Flat Shoulder Plane
Flat shoulder plane describes the plane of the shoulders as the student turns to the top of their backswing. At address the spine is tilted due to the setup position. In the ideal world the shoulders should move perpendicular to the tilt of the spine on the backswing. A flat shoulder plane is when the shoulders turn on a more horizontal plane than the axis of the original spine angle.
A flat shoulder turn can cause the club to be out of position on the backswing and creates a shift in swing planes on the downswing which reduces the efficiency of the motion. As a result the player will usually have to make compensations on the downswing with the body or hands to square the club face consistently. This can also cause a loss of power in the swing as well as inconsistent ball striking.
You can diagnose a flat shoulder plane from the target line view with your video camera or with your eyes. With the camera and the student swing in the setup position simply draw a line from the base of the tailbone to the back of the neck. Then draw another line just above the trailing shoulder and parallel to the spine angle line. Take the student to the top of the backswing and note if the lead shoulder is above the shoulder plane line. If the lead shoulder is above the line they have a flat shoulder plane.

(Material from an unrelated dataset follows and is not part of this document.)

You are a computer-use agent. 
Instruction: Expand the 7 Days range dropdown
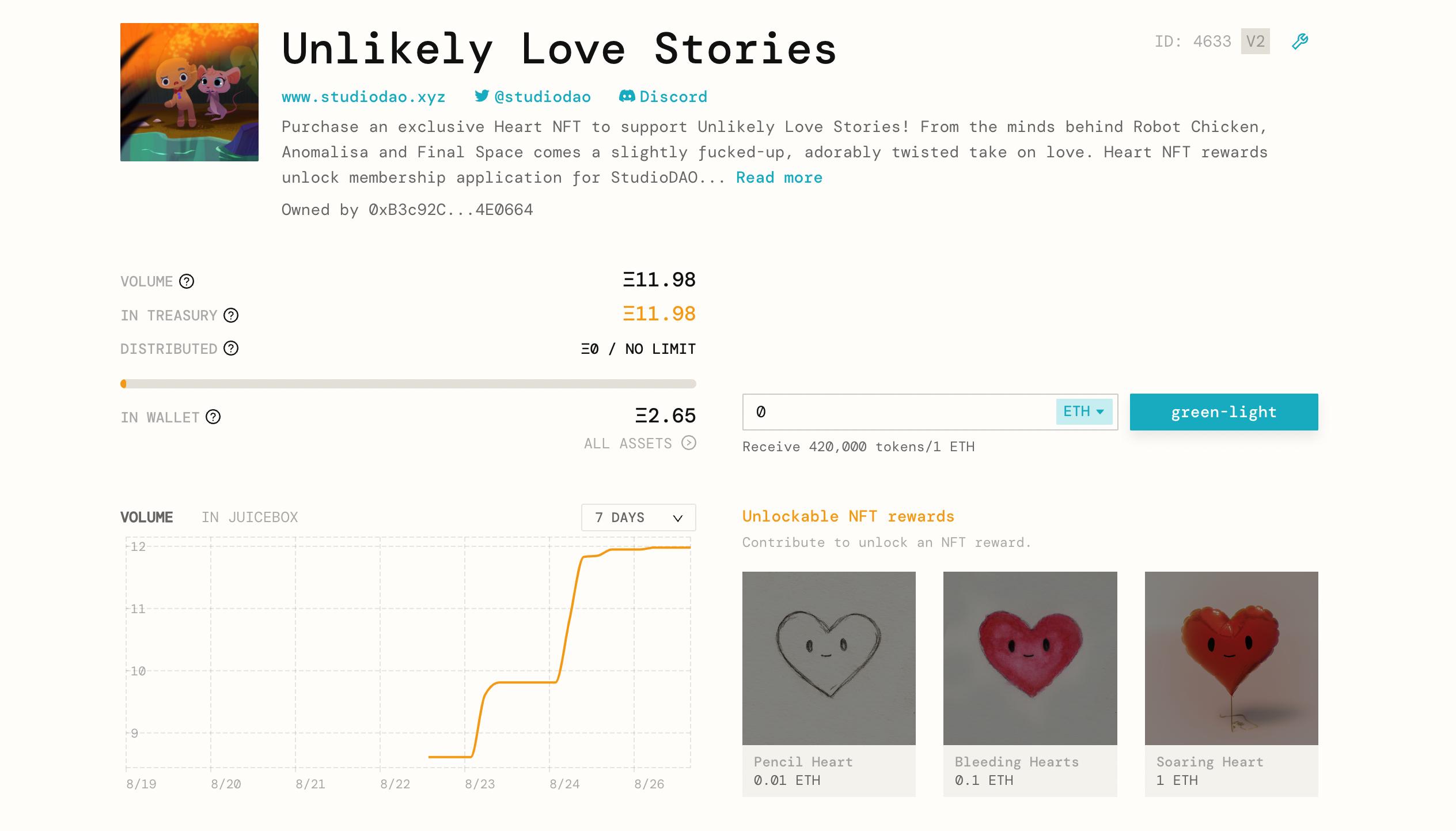[x=638, y=518]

The Body-Swing Connection™
Physical Parameters Causing Flat Shoulder Plane and How to Diagnose Them:
In order to not flatten your shoulder plane during the golf swing several physical characteristics must be developed. First and foremost, the ability to separate your upper body from your lower body allows your shoulders to rotate around your spine without altering your original posture. Limited trunk to pelvis separation is usually caused by reduced spinal mobility and shortened lat flexibility. This separation is best be evaluated using the Seated Trunk Rotation Test, the Reach, Roll, and Lift Test, and the Lat (Shoulder Flexion) Test. Next, the ability to stabilize your spine angle during the swing is directly proportional to the strength and stability of your core musculature (your abs and glutes). When it comes to spinal stabilization the core is the king. These muscles help keep your trunk forward flexed throughout your golf swing. Core strength is best evaluated using the Pelvic Tilt Test, the Bridge w/ Leg Extension Test. Finally, in order to rotate around a stable posture one must have good flexibility in your hips and shoulders. This allows you to get the club into key positions without altering your spine angle. The overall flexibility of your hips and shoulders are best evaluated using the 90/90 Test, the Lat (Shoulder Flexion) Test and the Lower Quarter Rotation Test.